## Work to be completed
Go to the line in the entries below that holds "The width and height of the screenshot is (408, 693)." and repeat exactly from there through the line that holds "848x480 pixels.", inclusive.

## Source material
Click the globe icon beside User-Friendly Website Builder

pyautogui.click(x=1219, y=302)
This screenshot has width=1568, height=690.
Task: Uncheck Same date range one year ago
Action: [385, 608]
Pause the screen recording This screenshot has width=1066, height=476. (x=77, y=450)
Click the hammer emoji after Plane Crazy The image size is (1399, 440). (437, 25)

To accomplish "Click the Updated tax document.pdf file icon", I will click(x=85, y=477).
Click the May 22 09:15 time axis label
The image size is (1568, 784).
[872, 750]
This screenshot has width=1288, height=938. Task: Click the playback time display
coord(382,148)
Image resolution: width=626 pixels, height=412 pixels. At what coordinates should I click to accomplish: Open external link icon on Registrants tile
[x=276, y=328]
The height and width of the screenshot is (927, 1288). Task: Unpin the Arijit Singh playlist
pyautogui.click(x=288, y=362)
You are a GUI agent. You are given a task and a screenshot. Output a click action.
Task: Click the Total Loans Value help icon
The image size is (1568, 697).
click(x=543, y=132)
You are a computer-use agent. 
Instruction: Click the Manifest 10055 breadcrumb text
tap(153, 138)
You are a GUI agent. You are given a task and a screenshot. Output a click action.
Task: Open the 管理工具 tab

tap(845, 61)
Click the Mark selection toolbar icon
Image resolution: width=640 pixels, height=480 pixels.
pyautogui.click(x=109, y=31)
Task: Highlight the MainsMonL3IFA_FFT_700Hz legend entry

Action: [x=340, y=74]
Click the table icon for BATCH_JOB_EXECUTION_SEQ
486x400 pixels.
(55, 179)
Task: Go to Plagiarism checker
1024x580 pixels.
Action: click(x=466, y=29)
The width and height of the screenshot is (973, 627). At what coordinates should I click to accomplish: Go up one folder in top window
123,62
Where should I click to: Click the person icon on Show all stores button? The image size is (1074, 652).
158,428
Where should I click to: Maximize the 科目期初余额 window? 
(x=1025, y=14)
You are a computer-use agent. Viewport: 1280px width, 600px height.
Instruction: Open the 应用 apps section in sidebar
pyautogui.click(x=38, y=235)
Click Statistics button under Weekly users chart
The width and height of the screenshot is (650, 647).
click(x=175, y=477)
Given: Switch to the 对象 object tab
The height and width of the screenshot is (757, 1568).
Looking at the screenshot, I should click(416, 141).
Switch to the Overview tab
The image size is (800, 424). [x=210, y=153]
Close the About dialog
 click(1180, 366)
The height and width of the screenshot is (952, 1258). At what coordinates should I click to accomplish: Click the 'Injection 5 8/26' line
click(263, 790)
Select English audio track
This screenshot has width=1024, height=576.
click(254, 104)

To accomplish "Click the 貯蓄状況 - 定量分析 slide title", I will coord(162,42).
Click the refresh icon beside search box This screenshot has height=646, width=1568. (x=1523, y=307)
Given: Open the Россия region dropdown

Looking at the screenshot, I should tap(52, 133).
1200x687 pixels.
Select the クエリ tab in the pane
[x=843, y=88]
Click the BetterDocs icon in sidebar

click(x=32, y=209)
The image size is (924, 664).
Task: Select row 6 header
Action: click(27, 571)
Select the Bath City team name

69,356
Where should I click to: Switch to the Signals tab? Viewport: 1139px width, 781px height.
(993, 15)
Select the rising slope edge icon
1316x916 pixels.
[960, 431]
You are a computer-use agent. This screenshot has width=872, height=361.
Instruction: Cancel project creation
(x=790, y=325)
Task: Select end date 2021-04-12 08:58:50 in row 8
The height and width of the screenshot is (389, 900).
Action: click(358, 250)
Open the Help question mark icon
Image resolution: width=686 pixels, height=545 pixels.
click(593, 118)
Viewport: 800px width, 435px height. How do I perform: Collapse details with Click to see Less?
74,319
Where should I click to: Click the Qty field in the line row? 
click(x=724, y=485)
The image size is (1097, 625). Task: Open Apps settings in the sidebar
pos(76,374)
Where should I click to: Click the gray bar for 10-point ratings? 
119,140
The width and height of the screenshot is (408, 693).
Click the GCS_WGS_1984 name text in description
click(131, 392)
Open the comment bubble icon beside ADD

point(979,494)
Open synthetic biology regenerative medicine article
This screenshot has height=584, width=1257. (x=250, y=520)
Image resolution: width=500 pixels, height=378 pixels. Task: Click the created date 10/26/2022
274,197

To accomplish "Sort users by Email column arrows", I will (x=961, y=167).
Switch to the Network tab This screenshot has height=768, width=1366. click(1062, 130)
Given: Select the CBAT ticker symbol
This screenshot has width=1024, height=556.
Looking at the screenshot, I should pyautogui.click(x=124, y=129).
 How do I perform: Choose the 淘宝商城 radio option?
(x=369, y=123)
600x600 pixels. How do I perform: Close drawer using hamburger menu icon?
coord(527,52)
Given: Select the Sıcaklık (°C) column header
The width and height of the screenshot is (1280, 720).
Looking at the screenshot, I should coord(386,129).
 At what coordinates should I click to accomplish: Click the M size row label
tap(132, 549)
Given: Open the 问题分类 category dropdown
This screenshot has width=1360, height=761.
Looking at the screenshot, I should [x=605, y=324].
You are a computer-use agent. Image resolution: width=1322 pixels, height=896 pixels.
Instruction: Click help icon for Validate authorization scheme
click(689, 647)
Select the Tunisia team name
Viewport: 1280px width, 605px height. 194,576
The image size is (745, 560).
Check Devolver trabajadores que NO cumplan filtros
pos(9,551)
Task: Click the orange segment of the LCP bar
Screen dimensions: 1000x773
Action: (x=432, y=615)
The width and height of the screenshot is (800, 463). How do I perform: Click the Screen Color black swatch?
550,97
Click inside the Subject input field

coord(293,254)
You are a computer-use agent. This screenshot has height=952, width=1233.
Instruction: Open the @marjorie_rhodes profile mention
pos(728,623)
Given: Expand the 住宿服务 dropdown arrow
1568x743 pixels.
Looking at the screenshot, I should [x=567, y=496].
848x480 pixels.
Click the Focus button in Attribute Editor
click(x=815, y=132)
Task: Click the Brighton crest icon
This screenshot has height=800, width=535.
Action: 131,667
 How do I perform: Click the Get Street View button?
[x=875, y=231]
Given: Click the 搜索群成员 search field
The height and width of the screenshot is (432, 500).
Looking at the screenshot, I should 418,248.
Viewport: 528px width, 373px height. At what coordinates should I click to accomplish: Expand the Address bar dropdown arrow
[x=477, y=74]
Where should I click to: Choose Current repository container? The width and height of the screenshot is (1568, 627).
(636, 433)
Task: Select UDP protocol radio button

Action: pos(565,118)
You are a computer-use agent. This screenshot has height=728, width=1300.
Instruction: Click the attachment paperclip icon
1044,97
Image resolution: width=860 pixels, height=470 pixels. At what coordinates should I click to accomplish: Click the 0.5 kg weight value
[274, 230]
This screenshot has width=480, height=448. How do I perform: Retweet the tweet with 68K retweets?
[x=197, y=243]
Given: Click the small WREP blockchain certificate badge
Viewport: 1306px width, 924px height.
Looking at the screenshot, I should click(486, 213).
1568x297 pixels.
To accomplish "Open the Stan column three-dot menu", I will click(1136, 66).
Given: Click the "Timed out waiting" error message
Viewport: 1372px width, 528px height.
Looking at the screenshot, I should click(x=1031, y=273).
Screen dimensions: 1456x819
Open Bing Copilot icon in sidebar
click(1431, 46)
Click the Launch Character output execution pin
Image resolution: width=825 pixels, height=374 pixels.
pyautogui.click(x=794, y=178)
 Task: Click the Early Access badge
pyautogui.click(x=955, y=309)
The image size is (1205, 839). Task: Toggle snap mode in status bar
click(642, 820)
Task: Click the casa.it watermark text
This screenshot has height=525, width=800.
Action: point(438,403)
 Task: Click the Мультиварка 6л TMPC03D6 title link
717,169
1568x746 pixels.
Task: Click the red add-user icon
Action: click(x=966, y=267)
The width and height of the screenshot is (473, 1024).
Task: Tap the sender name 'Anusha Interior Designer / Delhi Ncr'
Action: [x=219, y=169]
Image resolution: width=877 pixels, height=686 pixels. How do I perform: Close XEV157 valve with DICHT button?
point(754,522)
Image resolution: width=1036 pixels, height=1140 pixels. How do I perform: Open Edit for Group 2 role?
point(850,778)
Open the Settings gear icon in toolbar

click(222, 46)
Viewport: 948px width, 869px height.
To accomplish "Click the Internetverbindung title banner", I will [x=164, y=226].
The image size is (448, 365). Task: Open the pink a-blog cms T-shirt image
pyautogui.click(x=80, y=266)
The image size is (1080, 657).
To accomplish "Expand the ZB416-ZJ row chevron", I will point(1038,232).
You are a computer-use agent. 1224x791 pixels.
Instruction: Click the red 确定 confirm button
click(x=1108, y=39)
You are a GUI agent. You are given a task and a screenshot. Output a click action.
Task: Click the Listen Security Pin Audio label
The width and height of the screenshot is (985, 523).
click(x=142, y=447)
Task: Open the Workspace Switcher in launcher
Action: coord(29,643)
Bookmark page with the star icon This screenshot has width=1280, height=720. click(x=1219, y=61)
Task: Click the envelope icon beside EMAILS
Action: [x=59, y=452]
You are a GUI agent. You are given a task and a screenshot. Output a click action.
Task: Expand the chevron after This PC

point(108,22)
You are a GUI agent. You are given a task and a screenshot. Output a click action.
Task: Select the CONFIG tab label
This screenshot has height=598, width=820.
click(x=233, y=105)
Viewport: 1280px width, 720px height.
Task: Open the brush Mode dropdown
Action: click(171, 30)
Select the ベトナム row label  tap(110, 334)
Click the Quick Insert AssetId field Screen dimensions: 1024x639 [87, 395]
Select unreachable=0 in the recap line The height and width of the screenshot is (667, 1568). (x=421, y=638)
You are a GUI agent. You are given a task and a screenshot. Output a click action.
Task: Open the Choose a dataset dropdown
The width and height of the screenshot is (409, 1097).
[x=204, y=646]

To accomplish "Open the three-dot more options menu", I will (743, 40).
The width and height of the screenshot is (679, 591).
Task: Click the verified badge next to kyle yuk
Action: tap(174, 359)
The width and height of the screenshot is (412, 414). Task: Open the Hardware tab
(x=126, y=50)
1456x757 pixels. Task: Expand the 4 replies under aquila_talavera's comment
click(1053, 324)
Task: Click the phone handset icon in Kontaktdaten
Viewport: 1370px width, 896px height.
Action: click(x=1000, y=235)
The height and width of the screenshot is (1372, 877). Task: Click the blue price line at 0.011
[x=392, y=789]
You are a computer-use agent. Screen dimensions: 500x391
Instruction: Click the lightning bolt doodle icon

## Result for this exercise
The width and height of the screenshot is (408, 693).
Click the GCS_WGS_1984 name text in description
click(131, 392)
Open the comment bubble icon beside ADD

point(979,494)
Open synthetic biology regenerative medicine article
This screenshot has height=584, width=1257. (x=250, y=520)
Image resolution: width=500 pixels, height=378 pixels. Task: Click the created date 10/26/2022
274,197

To accomplish "Sort users by Email column arrows", I will (x=961, y=167).
Switch to the Network tab This screenshot has height=768, width=1366. click(1062, 130)
Given: Select the CBAT ticker symbol
This screenshot has width=1024, height=556.
Looking at the screenshot, I should pyautogui.click(x=124, y=129).
 How do I perform: Choose the 淘宝商城 radio option?
(x=369, y=123)
600x600 pixels. How do I perform: Close drawer using hamburger menu icon?
coord(527,52)
Given: Select the Sıcaklık (°C) column header
The width and height of the screenshot is (1280, 720).
Looking at the screenshot, I should coord(386,129).
 At what coordinates should I click to accomplish: Click the M size row label
tap(132, 549)
Given: Open the 问题分类 category dropdown
This screenshot has width=1360, height=761.
Looking at the screenshot, I should [x=605, y=324].
You are a computer-use agent. Image resolution: width=1322 pixels, height=896 pixels.
Instruction: Click help icon for Validate authorization scheme
click(689, 647)
Select the Tunisia team name
Viewport: 1280px width, 605px height. 194,576
The image size is (745, 560).
Check Devolver trabajadores que NO cumplan filtros
pos(9,551)
Task: Click the orange segment of the LCP bar
Screen dimensions: 1000x773
Action: (x=432, y=615)
The width and height of the screenshot is (800, 463). How do I perform: Click the Screen Color black swatch?
550,97
Click inside the Subject input field

coord(293,254)
You are a computer-use agent. This screenshot has height=952, width=1233.
Instruction: Open the @marjorie_rhodes profile mention
pos(728,623)
Given: Expand the 住宿服务 dropdown arrow
1568x743 pixels.
Looking at the screenshot, I should [x=567, y=496].
848x480 pixels.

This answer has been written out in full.